Server implementation: main.go (handleWebSocket text message handler)

if messageType == websocket.TextMessage {
    var msg struct {
        Type     string          `json:"type"`
        Data     json.RawMessage `json:"data,omitempty"`
        UserName string          `json:"userName,omitempty"`
        Text     string          `json:"text,omitempty"`
        Name     string          `json:"name,omitempty"`
    }
    if err := json.Unmarshal(data, &msg); err != nil {
        log.Printf("Invalid JSON message: %v", err)
        continue
    }

    switch msg.Type {
    case "ping":
        response := map[string]interface{}{"type": "pong"}
        if msg.Data != nil {
            response["data"] = msg.Data
        }
        conn.WriteJSON(response)
    case "chat":
        if msg.UserName != "" && msg.Text != "" {
            sess.BroadcastChatMessage(msg.UserName, msg.Text)
        }
    case "rename_session":
        // Validate and update session name
        name := strings.TrimSpace(msg.Name)
        // Max 32 chars, alphanumeric + spaces + hyphens + underscores
        sess.Name = name
        sess.BroadcastStatus()
    default:
        log.Printf("Unknown message type: %s", msg.Type)
    }
    continue
}

chat (In-Session Chat)

Client → Server (Send message):

{
  "type": "chat",
  "userName": "Alice",
  "text": "Hello everyone!"
}

Server → Client (Broadcast to all):

{
  "type": "chat",
  "userName": "Alice",
  "text": "Hello everyone!",
  "timestamp": "2025-12-24T16:03:13Z"
}

Client implementation: static/terminal-ui.js (sendChatMessage method)

sendChatMessage() {
    const input = this.querySelector('.terminal-ui__chat-input');
    if (!input) return;

    const text = input.value.trim();
    if (!text) return;

    // If no username, prompt for one
    if (!this.currentUserName) {
        const userName = this.getUserName();
        if (!userName) return;
    }

    // Send to server
    if (this.ws && this.ws.readyState === WebSocket.OPEN) {
        this.sendJSON({
            type: 'chat',
            userName: this.currentUserName,
            text: text
        });
        // Clear input for next message
        input.value = '';
        input.focus();
    }
}

Server implementation: main.go (chat case in handleWebSocket)

case "chat":
    if msg.UserName != "" && msg.Text != "" {
        sess.BroadcastChatMessage(msg.UserName, msg.Text)
    }

Server broadcast: main.go (Session.BroadcastChatMessage method)

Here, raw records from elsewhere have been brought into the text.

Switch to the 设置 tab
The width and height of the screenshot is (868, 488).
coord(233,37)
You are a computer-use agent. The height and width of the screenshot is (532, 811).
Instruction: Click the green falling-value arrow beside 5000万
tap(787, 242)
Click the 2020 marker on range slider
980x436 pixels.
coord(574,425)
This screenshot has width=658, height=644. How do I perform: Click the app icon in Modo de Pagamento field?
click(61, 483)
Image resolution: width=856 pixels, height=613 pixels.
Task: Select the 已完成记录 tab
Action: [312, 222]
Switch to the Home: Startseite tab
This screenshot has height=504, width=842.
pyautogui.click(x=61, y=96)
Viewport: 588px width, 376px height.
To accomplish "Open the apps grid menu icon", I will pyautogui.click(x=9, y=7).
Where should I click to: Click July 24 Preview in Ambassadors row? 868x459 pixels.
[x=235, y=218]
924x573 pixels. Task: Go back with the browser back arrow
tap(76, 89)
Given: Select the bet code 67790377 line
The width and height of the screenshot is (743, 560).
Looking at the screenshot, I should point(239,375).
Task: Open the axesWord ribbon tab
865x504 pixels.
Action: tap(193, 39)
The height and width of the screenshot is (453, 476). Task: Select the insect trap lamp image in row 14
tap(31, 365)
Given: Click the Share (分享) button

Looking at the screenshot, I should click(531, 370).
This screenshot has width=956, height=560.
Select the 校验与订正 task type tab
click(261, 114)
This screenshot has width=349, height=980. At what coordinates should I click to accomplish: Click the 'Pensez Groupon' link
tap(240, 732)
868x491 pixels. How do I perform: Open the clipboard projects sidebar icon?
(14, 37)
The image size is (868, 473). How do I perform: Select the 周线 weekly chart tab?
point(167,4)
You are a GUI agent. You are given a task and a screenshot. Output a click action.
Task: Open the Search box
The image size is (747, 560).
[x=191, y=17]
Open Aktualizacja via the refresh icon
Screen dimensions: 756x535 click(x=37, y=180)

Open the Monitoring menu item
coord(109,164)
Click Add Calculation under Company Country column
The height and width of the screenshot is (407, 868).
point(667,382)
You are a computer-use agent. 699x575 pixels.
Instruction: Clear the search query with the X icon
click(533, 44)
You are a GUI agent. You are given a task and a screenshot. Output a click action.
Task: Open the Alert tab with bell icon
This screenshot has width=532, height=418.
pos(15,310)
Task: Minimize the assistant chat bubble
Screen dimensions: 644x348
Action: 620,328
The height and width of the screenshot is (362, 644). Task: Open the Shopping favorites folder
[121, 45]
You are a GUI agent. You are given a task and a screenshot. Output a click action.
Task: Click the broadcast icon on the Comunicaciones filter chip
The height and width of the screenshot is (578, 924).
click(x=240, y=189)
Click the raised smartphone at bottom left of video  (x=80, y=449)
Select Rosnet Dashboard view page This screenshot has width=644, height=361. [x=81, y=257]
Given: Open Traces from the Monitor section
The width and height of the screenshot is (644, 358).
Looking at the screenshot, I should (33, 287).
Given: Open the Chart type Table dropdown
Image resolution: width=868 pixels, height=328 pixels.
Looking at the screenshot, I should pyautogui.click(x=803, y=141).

func (s *Session) BroadcastChatMessage(userName, text string) {
	s.mu.RLock()
	defer s.mu.RUnlock()

	chatJSON := map[string]interface{}{
		"type":      "chat",
		"userName":  userName,
		"text":      text,
		"timestamp": time.Now().Format(time.RFC3339),
	}

	data, err := json.Marshal(chatJSON)
	// ...
	for conn := range s.wsClients {
		conn.WriteMessage(websocket.TextMessage, data)
	}
}

status (Session Status Broadcast)

Server → Client (Sent when client connects/disconnects, terminal resizes, session is renamed, or YOLO mode changes):

{
  "type": "status",
  "viewers": 2,
  "cols": 120,
  "rows": 30,
  "assistant": "Claude",
  "sessionName": "my-feature",
  "uuidShort": "a3c12",
  "yoloMode": false,
  "yoloSupported": true
}

Fields:

  • viewers: Number of active clients connected to this session
  • cols: Terminal width in columns
  • rows: Terminal height in rows
  • assistant: Display name of the AI assistant (e.g., "Claude", "Gemini")
  • sessionName: User-assigned session name (empty string if unnamed)
  • uuidShort: First 5 characters of session UUID
  • yoloMode: Whether YOLO mode is currently active
  • yoloSupported: Whether the current agent supports YOLO mode

Server implementation: main.go (Session.BroadcastStatus method)

func (s *Session) BroadcastStatus() {
	s.mu.RLock()
	defer s.mu.RUnlock()

	rows, cols := s.calculateMinSize()
	uuidShort := s.UUID
	if len(s.UUID) >= 5 {
		uuidShort = s.UUID[:5]
	}
	status := map[string]interface{}{
		"type":        "status",
		"viewers":     len(s.wsClients),
		"cols":        cols,
		"rows":        rows,
		"assistant":   s.AssistantConfig.Name,
		"sessionName": s.Name,
		"uuidShort":   uuidShort,
	}

	data, err := json.Marshal(status)
	// ...
	for conn := range s.wsClients {
		conn.WriteMessage(websocket.TextMessage, data)
	}
}

Client implementation: static/terminal-ui.js (status message handler in ws.onmessage)

case 'status':
    if (msg.viewers !== undefined) {
        this.updateViewerCount(msg.viewers);
    }
    if (msg.cols !== undefined && msg.rows !== undefined) {
        // Update terminal size display
        this.updateSizeDisplay(msg.cols, msg.rows);
    }
    if (msg.assistant) {
        this.updateAssistantDisplay(msg.assistant);
    }
    break;

When sent:

  • After client connects (Session.AddClient method)
  • After client disconnects (Session.RemoveClient method)
  • After terminal is resized (Session.UpdateClientSize method)
  • After session is renamed (rename_session case in handleWebSocket)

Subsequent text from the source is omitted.